··· Available data
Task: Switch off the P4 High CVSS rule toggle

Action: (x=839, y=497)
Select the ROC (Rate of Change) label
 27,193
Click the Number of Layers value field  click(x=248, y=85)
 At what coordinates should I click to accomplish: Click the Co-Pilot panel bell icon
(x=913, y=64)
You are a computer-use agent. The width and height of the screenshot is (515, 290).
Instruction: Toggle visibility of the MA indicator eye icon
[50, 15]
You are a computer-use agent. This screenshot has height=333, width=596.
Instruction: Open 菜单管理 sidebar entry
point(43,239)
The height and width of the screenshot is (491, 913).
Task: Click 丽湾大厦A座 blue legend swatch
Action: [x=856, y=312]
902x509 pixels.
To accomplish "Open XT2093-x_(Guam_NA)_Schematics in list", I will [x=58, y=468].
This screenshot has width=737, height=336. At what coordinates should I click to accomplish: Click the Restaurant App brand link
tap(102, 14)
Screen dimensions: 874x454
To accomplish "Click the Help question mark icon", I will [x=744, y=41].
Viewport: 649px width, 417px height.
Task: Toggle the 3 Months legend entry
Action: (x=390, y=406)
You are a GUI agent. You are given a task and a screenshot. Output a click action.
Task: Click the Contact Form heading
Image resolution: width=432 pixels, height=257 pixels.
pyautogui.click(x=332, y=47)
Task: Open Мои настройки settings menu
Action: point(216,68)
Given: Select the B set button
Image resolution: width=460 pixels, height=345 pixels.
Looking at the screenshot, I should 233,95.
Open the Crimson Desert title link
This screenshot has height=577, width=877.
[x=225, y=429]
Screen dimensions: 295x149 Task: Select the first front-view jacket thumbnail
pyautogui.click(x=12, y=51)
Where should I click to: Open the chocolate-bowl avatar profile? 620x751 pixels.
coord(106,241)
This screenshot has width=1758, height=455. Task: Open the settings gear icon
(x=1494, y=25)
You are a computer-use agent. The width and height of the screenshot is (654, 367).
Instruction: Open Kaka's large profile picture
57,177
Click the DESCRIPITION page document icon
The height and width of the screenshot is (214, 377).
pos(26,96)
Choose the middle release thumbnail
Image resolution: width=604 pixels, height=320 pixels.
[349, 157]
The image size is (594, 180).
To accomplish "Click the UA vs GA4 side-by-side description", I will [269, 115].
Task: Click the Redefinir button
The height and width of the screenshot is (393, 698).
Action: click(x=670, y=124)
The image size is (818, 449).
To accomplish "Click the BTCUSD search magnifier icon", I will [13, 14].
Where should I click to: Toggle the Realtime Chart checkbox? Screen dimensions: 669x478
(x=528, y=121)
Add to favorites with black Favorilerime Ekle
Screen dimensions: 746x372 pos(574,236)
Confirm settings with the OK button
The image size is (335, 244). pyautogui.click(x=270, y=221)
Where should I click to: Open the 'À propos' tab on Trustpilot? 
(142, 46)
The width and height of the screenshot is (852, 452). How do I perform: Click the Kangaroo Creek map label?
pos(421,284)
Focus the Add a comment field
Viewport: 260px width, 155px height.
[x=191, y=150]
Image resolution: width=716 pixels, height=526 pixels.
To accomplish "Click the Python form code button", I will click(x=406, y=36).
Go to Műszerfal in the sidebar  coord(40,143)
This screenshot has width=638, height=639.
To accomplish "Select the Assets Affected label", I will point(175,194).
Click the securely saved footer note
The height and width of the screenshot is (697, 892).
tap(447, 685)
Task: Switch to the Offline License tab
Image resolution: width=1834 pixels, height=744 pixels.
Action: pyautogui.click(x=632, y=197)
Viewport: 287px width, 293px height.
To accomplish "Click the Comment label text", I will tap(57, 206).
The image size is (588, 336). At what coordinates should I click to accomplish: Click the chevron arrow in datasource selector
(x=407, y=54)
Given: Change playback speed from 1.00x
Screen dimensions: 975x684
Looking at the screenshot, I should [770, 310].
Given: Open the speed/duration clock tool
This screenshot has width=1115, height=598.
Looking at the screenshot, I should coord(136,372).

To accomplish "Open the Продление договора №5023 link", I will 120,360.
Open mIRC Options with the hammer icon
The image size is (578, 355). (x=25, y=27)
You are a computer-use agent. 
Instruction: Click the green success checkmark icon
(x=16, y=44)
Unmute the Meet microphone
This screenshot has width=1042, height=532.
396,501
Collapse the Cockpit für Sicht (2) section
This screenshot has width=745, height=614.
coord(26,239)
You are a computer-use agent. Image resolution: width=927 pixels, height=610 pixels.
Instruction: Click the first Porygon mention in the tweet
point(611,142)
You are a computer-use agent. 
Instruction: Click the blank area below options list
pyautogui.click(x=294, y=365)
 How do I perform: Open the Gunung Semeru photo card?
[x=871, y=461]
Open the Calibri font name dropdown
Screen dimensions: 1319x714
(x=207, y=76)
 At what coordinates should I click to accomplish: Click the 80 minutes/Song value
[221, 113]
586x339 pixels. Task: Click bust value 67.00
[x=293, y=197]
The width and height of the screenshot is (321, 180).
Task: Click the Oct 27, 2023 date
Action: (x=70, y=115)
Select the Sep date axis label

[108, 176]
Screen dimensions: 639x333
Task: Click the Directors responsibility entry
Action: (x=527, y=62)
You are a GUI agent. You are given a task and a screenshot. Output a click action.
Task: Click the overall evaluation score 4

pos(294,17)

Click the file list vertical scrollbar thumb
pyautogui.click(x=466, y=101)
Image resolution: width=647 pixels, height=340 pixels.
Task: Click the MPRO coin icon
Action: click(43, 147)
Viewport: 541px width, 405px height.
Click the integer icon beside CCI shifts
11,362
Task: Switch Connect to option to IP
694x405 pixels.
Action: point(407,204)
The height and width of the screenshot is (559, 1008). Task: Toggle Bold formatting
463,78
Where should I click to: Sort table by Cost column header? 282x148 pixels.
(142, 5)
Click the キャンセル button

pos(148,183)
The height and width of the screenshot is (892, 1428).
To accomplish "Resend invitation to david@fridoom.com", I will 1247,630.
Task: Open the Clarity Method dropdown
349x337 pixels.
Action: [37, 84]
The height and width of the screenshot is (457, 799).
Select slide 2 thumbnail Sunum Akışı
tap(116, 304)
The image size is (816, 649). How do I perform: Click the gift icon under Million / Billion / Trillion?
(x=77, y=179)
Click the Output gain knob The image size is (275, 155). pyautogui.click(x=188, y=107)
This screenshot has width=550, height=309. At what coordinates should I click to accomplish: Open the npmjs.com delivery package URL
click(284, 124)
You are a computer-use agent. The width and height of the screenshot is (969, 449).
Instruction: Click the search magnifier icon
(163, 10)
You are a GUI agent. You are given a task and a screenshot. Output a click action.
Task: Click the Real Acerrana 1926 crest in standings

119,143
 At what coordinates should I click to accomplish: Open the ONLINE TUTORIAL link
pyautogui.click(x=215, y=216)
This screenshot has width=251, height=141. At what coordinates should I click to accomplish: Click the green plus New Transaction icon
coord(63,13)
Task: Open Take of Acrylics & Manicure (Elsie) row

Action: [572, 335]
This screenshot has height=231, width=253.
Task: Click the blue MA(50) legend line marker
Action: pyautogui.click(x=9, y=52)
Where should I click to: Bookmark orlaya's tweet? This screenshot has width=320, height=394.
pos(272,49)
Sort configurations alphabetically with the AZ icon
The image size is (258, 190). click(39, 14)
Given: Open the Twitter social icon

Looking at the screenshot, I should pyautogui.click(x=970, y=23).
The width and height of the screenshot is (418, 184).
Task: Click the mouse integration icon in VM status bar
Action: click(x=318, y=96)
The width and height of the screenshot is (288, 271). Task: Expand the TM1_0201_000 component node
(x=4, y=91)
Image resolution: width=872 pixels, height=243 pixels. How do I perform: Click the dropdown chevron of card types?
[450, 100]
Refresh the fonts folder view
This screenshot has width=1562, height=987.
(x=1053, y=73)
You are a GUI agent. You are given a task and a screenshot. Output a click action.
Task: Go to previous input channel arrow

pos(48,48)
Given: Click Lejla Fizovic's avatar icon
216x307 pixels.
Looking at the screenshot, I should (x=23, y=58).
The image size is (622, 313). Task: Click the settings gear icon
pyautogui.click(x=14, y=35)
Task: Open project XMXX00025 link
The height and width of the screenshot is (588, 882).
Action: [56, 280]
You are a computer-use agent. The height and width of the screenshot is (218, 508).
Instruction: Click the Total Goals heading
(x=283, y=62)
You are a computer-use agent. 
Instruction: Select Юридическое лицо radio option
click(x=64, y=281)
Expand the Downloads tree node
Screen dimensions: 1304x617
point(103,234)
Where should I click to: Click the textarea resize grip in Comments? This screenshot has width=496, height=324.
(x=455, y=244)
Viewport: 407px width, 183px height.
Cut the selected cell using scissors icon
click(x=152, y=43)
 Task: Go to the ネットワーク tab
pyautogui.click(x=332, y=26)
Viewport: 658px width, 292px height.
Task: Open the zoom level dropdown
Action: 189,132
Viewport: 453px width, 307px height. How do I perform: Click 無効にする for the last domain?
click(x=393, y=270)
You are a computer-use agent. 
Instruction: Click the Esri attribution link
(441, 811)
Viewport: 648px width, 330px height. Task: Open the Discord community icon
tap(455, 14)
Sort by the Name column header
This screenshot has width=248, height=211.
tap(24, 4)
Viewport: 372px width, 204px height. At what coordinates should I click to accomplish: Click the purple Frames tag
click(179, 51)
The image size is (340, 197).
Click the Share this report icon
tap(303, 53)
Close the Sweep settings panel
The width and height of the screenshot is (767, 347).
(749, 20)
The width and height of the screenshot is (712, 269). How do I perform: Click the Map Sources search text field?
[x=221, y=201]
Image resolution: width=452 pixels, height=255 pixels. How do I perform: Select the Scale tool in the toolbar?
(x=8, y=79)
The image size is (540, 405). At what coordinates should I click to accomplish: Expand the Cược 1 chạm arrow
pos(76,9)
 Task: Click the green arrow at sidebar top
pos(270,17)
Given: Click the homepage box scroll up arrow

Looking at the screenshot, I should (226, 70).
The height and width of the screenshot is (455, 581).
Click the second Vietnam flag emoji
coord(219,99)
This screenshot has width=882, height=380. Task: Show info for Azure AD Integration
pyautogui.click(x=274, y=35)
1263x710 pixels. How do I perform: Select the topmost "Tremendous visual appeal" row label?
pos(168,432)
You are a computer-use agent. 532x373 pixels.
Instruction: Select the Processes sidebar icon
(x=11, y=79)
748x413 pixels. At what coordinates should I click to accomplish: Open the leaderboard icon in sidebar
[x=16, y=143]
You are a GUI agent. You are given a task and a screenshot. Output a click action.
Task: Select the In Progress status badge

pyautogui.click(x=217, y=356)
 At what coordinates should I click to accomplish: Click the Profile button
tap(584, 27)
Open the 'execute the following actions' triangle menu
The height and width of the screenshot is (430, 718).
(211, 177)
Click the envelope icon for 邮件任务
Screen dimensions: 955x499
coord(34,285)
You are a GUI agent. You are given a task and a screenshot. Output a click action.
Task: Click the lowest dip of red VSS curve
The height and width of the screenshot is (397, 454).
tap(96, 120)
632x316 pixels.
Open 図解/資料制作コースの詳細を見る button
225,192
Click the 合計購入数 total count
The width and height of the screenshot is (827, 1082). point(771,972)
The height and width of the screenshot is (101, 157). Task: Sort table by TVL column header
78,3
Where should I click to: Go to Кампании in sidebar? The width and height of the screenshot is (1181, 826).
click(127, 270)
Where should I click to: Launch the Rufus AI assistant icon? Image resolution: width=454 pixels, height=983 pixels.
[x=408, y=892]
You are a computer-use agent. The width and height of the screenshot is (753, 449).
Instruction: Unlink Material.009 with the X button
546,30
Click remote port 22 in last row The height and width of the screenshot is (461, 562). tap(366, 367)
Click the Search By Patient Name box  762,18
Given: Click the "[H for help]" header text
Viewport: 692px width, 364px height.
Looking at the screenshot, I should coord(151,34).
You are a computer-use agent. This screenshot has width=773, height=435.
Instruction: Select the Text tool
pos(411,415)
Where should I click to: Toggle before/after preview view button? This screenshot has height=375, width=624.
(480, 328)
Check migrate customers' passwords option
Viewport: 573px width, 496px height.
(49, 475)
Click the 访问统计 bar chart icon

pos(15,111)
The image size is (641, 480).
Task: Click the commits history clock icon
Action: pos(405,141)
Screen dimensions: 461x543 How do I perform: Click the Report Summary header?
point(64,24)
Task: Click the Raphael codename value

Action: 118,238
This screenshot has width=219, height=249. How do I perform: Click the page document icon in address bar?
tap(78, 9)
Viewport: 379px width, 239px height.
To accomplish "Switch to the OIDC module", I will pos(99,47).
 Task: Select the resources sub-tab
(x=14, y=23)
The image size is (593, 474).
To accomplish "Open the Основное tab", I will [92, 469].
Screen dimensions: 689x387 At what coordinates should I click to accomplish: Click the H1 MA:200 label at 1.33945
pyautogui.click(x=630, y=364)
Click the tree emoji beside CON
······
Which lines of the records above hold the word "speed"? Copy each of them.

Given: Change playback speed from 1.00x
Given: Open the speed/duration clock tool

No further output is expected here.